Ronnie had surgeries for a G-tube (for nutrition) and a tracheostomy (for breathing support), and he had a port placed in his chest wall (for infusions). He underwent 33 sessions of radiation at Oakland Kaiser in February of 2016, after which he slowly started talking again. By April of the same year, he had about 80-90% of the function back on his right side.
The family adds that Ronnie has always been selfless and loving, putting others before himself. At a time when he was unable to speak, he pointed at a few letters to ask his parents, “Are you all doing OK?”
Throughout his three-month hospital stay, the doctors advised Manisha and Milan to tell Ronnie about his condition, citing studies showing that kids fight harder when they know they have cancer. But his parents needed to tell Ronnie in their own time, in their own way. He was clearly capable of understanding the situation; it was up to them to bring it to Ronnie in a way that he could deal with.
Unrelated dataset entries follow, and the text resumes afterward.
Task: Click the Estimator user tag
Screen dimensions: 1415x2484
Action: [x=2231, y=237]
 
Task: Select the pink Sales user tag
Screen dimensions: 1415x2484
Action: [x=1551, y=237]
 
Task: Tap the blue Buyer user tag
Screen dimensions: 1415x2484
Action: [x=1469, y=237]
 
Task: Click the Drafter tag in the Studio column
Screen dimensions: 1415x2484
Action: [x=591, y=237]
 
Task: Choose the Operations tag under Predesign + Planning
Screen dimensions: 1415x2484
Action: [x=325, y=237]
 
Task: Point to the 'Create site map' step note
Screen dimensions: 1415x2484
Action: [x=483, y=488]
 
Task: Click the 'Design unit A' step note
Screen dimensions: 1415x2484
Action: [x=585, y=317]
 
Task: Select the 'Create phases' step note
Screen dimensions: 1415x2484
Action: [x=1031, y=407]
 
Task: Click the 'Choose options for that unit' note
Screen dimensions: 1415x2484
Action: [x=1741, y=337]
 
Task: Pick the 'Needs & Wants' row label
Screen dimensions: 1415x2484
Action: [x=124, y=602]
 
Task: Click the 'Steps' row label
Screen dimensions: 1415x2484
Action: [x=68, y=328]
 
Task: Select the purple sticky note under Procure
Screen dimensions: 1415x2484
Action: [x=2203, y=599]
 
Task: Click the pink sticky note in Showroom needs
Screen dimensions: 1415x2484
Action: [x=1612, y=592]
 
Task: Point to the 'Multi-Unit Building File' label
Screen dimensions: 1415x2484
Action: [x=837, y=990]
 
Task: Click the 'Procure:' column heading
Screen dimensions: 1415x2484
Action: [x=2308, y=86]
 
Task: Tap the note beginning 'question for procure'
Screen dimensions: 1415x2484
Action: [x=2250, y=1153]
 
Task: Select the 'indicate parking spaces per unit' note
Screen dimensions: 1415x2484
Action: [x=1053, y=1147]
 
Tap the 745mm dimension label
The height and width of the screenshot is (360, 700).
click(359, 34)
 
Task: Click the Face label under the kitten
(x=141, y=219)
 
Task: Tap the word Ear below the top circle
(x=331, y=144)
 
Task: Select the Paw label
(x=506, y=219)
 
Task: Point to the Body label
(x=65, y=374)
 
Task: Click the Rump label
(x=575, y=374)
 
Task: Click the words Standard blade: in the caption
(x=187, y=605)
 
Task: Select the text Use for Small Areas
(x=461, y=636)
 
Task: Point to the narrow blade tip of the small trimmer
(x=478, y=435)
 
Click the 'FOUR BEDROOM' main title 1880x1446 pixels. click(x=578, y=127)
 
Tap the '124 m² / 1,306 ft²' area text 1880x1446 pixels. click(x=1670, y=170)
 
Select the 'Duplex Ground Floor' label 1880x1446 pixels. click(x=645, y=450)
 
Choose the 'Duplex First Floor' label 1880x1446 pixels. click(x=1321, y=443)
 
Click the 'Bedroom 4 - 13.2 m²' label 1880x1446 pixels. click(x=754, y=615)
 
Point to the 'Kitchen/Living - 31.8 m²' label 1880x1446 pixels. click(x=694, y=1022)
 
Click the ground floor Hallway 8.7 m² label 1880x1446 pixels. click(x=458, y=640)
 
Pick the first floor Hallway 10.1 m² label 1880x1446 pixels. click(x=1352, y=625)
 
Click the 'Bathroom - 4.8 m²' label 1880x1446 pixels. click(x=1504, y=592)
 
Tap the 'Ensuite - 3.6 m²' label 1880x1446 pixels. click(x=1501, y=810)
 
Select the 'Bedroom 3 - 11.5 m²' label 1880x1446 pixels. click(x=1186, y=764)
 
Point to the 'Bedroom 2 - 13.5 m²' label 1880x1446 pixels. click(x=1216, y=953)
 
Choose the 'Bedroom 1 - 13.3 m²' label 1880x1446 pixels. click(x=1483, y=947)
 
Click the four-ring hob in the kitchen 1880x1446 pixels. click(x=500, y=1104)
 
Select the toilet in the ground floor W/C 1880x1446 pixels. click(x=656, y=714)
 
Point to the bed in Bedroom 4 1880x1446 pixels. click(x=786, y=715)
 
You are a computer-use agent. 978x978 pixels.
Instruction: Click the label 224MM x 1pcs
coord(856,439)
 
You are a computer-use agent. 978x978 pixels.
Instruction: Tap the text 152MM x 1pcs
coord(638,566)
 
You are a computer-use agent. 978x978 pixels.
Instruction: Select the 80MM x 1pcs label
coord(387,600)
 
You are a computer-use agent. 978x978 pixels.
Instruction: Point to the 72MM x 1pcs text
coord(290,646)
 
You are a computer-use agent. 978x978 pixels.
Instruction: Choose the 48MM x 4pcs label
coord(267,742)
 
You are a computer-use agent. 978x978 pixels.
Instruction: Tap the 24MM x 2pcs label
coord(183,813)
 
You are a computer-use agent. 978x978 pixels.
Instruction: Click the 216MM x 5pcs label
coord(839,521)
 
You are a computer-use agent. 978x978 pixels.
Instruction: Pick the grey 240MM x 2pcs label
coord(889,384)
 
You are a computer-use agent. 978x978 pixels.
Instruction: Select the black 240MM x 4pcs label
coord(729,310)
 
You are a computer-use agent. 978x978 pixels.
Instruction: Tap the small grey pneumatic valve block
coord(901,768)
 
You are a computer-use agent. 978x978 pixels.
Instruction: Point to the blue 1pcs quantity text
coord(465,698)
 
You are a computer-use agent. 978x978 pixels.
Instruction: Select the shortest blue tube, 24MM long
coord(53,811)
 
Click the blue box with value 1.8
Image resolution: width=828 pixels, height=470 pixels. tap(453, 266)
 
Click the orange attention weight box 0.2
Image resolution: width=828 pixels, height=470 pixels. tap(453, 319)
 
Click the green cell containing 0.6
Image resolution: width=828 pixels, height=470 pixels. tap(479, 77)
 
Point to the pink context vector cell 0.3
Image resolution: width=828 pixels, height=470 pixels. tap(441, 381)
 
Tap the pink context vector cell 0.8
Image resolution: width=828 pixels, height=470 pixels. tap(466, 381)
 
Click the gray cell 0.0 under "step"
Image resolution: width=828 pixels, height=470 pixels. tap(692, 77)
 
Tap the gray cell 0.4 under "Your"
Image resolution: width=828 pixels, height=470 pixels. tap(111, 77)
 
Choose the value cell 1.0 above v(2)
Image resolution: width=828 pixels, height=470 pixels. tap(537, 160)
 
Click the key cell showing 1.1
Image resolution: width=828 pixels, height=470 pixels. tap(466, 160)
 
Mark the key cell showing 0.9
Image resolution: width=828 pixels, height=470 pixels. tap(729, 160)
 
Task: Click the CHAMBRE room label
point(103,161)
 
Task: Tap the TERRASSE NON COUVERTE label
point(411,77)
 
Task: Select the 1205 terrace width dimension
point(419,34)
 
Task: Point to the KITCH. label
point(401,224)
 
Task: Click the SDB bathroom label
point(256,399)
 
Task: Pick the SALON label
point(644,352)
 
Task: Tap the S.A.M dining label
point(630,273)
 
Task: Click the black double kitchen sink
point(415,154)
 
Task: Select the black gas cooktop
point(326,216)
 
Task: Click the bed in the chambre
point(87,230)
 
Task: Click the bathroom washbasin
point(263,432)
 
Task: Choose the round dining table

Once back in the comfortable atmosphere of their home and when he was able to hold a conversation, Manisha and Milan explained to Ronnie that a rare brain tumor had caused his strokes. Over time and through a series of open talks, he accepted his diagnosis without ever breaking down, and though he was sad, he determined to face his illness and fight it. Since, he has adapted to this new life with ease and hardly any qualms. Ronnie’s will power to move on and make things as normal as possible for himself and the people around him set the tone for how he lives his life today and how others treat him. Truly, his parents gifted him this opportunity to assimilate this devastating news, and to work through how he was going to relate to having DIPG.After the initial inflammation from radiation had settled by June, Ronnie was able to get around with a walker and eat by himself. He told his parents he wanted to walk, play basketball, and go to school again. His neuro-oncologist told his parents, “That’s not going to happen. He needs to aim lower.”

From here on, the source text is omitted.